Christendom: On the rise in the world
By Uwe Siemon-Netto
UPI Religion Correspondent
 

     WASHINGTON, May 10 (UPI) -- Christendom is growing robustly, according to historian Philip Jenkins, who says the quintessential Christian of the future will not be a white male surbanite but a poor brown-skinned woman from a huge city in the Third World.
     "By the year 2050, 3 billion Christians will inhabit the globe, but of those only one in six will be a non-Hispanic Caucasian," Jenkins told United Press International in a telephone interview on Thursday.
     As Europeans have slowed in their birth rate, Jenkins explained, "Christianity will become much more of a black and brown religion."
     Jenkins, a Welshman who teaches at Pennsylvania State University, vigorously challenged the common assumption that "Christianity is declining, dying, especially in the Third World, where Islam is the rising religion.
     "According to my own demographic projections, there will still be three Christians for every two Muslims in 40 to 50 years' time -- and in the foreseeable future."
     Jenkins, a professor at Penn State's University Park campus, has just published his findings in a remarkable study titled, "Next Christendom: The Coming of Globalized Christianity" (New York: Oxford University Press, 2002, 288 pages, $28).
     It contains stunning statistics:
     -- More baptisms are being recorded every year in the Democratic Republic of the Congo than in France, Spain, Italy and Poland combined.
     -- There are more Catholics in the Philippines than in any of these four traditionally Catholic European nations.
     -- There are more Presbyterians in South Korea and more members of the Assemblies of God in Brazil than in the United States.
     -- At least 1,500 Christian foreign missionaries are at work in Britain. Most hail from Africa and Asia.
     This last figure points at one of the most amazing reversals in recent history: The descendants of those who were evangelized by Europeans are now bringing the Europeans back to the faith of their ancestors -- not just in England but in other parts of the Old World as well.
     "In London, where by now half of all churchgoers are of African descent, black churches are doing mission among whites, using missionary impulses of years gone by -- they are trying to enculturate Christianity to make it acceptable to white people," Jenkins explained.
     "Ironically, whites in the United Kingdom are seeing Christianity as a 'black thing,' while groups such as the huge Kingsway International Christian Centre of Pastor Matthew Ashimolowo want it to be seen as a 'God thing.'"
     Jenkins said ministers from the Southern Hemisphere working among Europeans and North Americans were theological conservatives, regardless of their denomination.
     "This applies to Anglican missionaries from Africa operating in Europe just as much as to Roman Catholics.
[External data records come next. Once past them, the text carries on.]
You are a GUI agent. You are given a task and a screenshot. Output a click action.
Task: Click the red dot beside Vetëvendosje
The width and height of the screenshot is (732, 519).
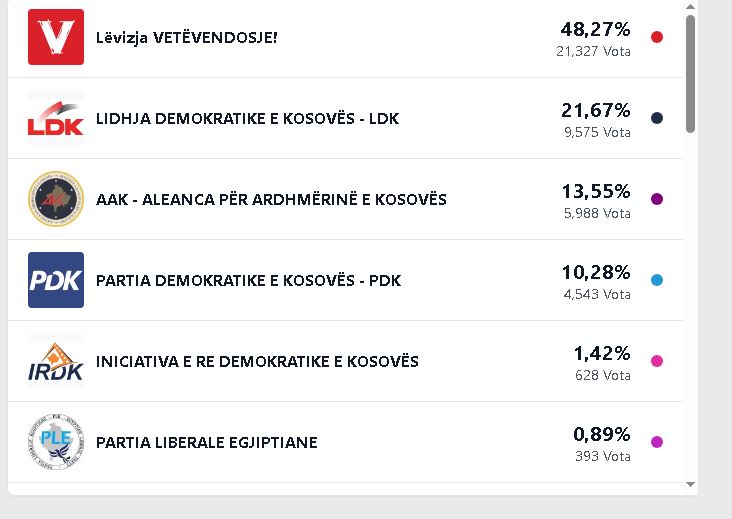click(x=657, y=37)
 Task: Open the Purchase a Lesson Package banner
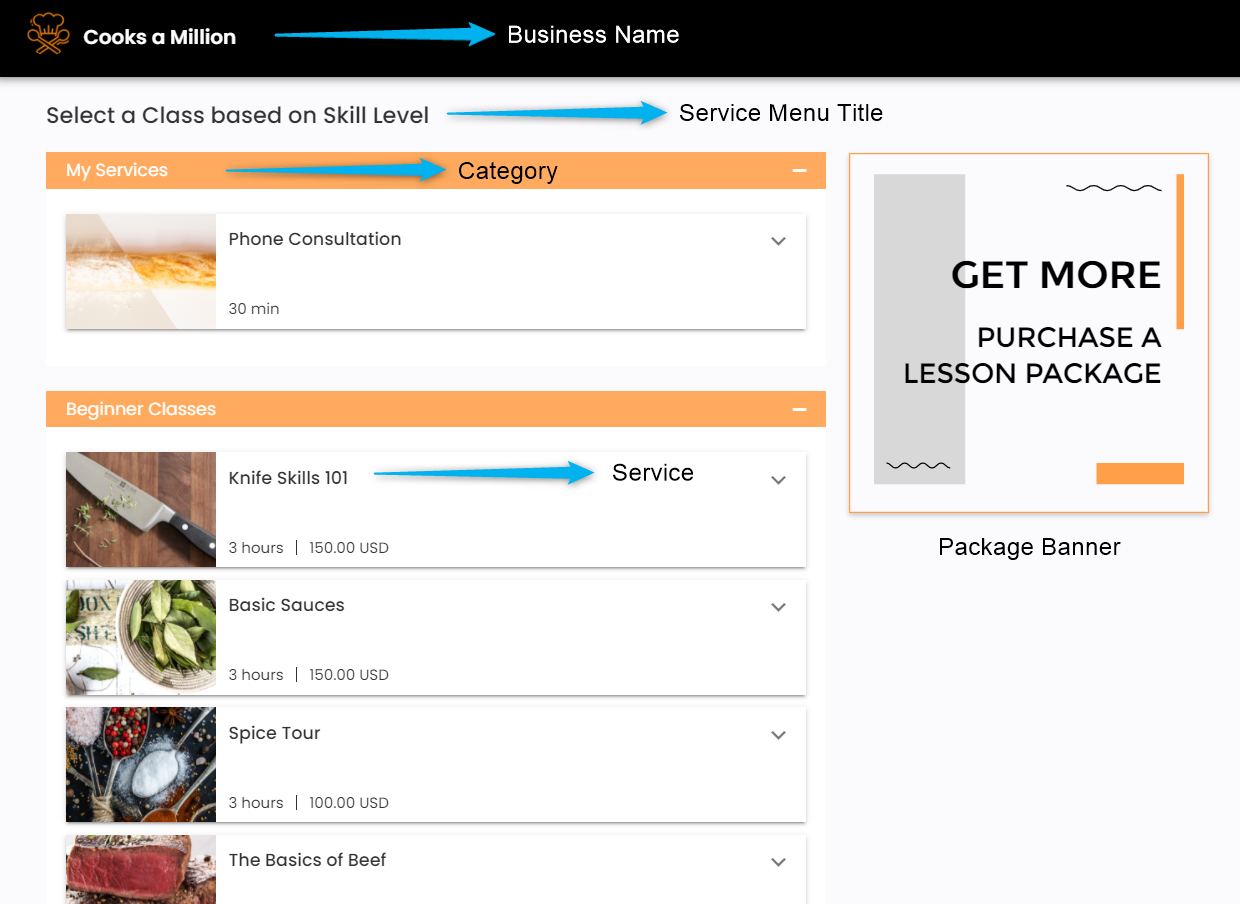[1029, 333]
If the Roman Catholic Church seems so conservative, this does not so much reflect individual foibles of (Pope) John Paul II but a much greater sense of global realities."
     One example of how the Southern Cone's conservative Christians are making their weight felt in the North is the creation of the Anglican Mission in America, whose bishops were consecrated by an African and an Asian archbishop.
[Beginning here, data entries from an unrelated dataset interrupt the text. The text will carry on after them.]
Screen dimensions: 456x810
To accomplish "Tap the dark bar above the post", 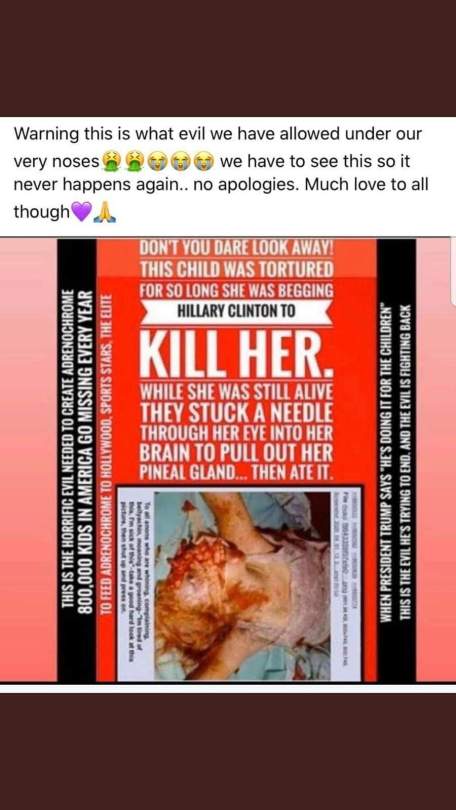I will [x=228, y=58].
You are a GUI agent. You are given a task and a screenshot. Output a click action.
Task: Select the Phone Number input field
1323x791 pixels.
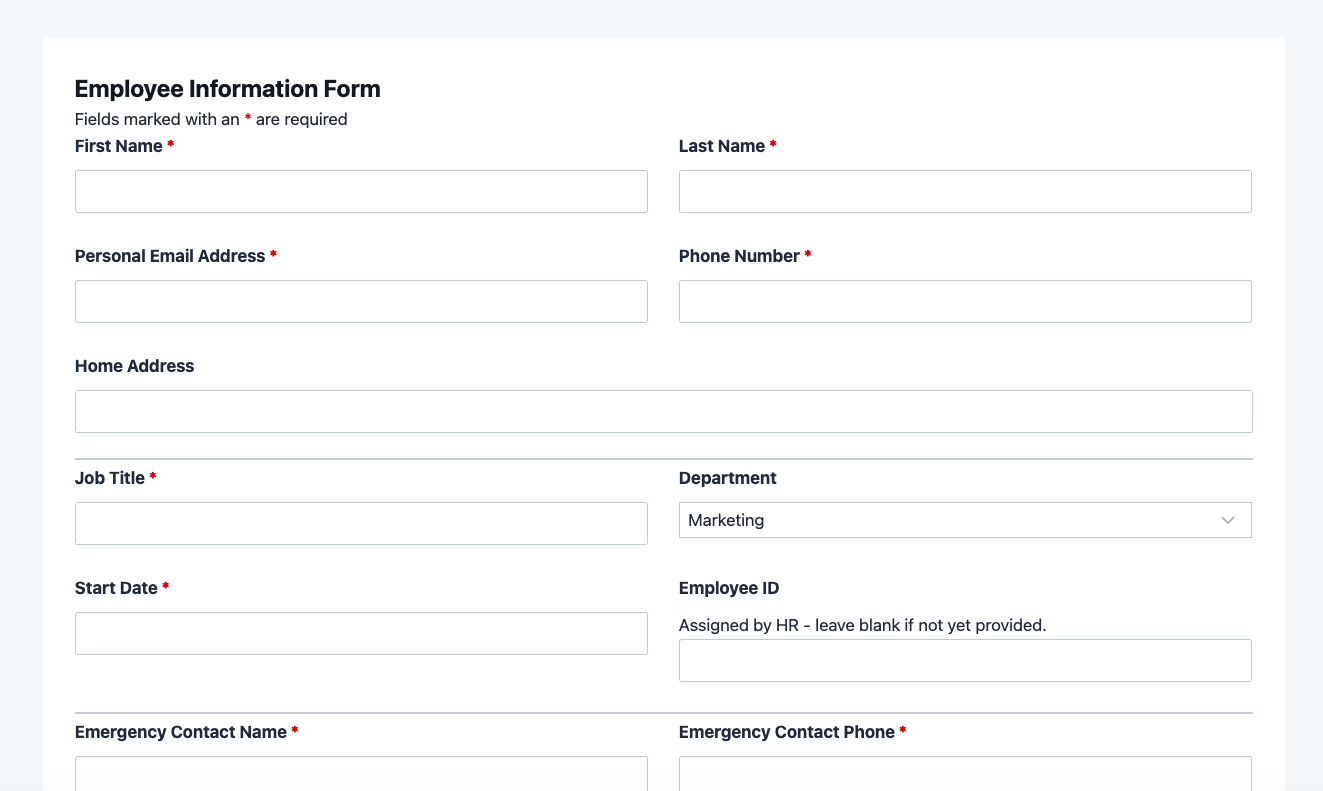point(965,301)
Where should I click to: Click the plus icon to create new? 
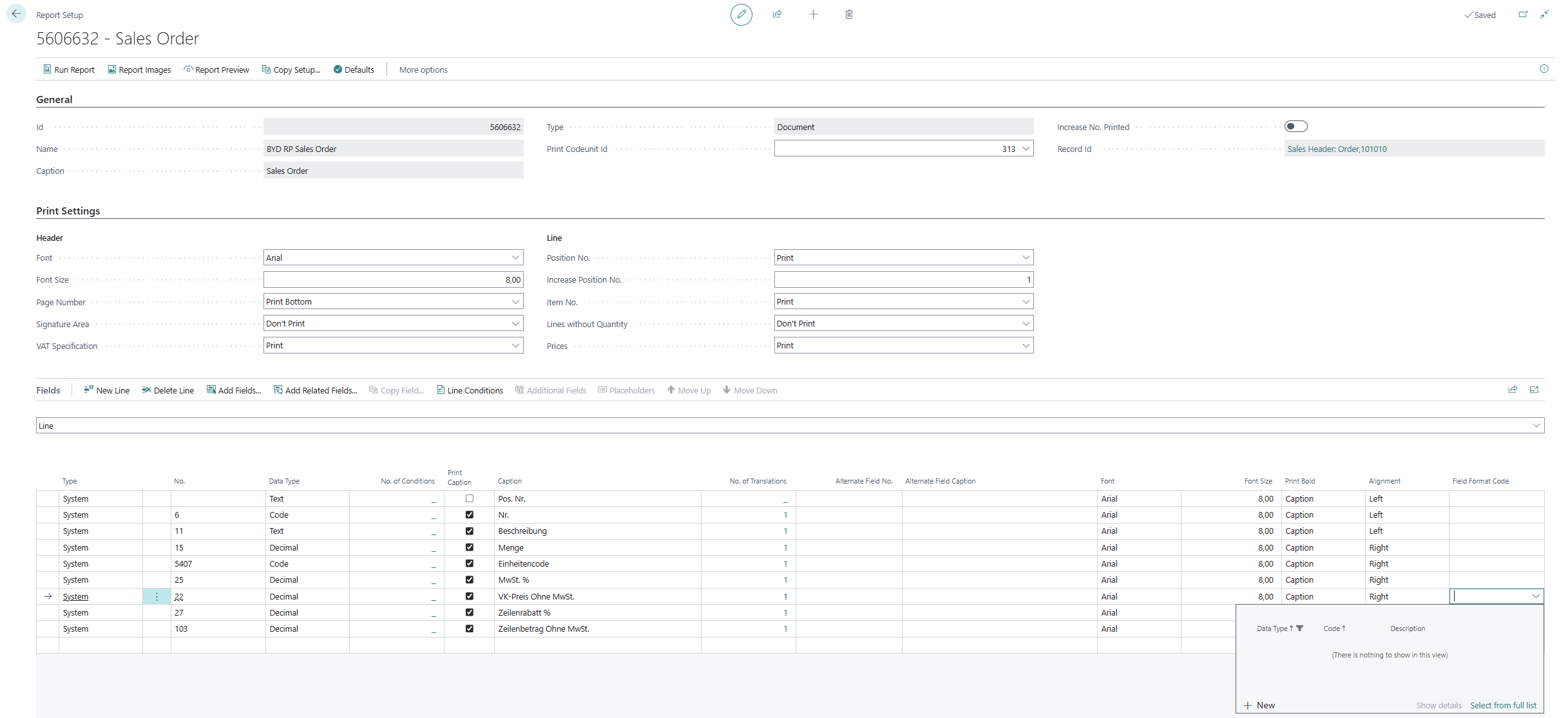pyautogui.click(x=813, y=14)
     The AMiA presents itself as an alternative to the Episcopal Church, whose liberal drift has disaffected many traditional worshipers.
     Jenkins told UPI he rejected the suggestion that Third World Christianity had undue syncretistic leanings, meaning that it was vulnerable to the temptation of mixing religions, an anathema to Catholics and traditional Protestants.
     Harvard University theologian Harvey Cox has promoted this theory, suggesting that healing services in one large congregation in Seoul seemed to reveal links to ancient Asian forms of shamanism.
     But Jenkins countered that healing as part of worship services had solid roots in the New Testament. "Whatever appears as syncretism is more biblically grounded than it is given credit for," Jenkins said.
     He added, "You might also call European Christianity highly syncretistic -- just a millennium older. If you enter a Gothic church, you enter a holy place based on the idea of an ancient European oak wood."
     While radiating north, the growing churches of Africa, Latin America and Asia are increasingly networking with each other. At the same time, Jenkins stressed the phenomenon -- and potential danger -- of parallels between Muslim and Christian communities.
     "In 2050, 20 of the 25 most populous states will be either mainly Christian or mainly Muslim. Or they will be one of the above with sizable minorities of the other," he said. "And frequently the Christian and Muslim communities experiencing the fastest growth will be neighbors."
     Wryly, Jenkins observed, "Due to God's sense of humor, these places are in areas rich with oil."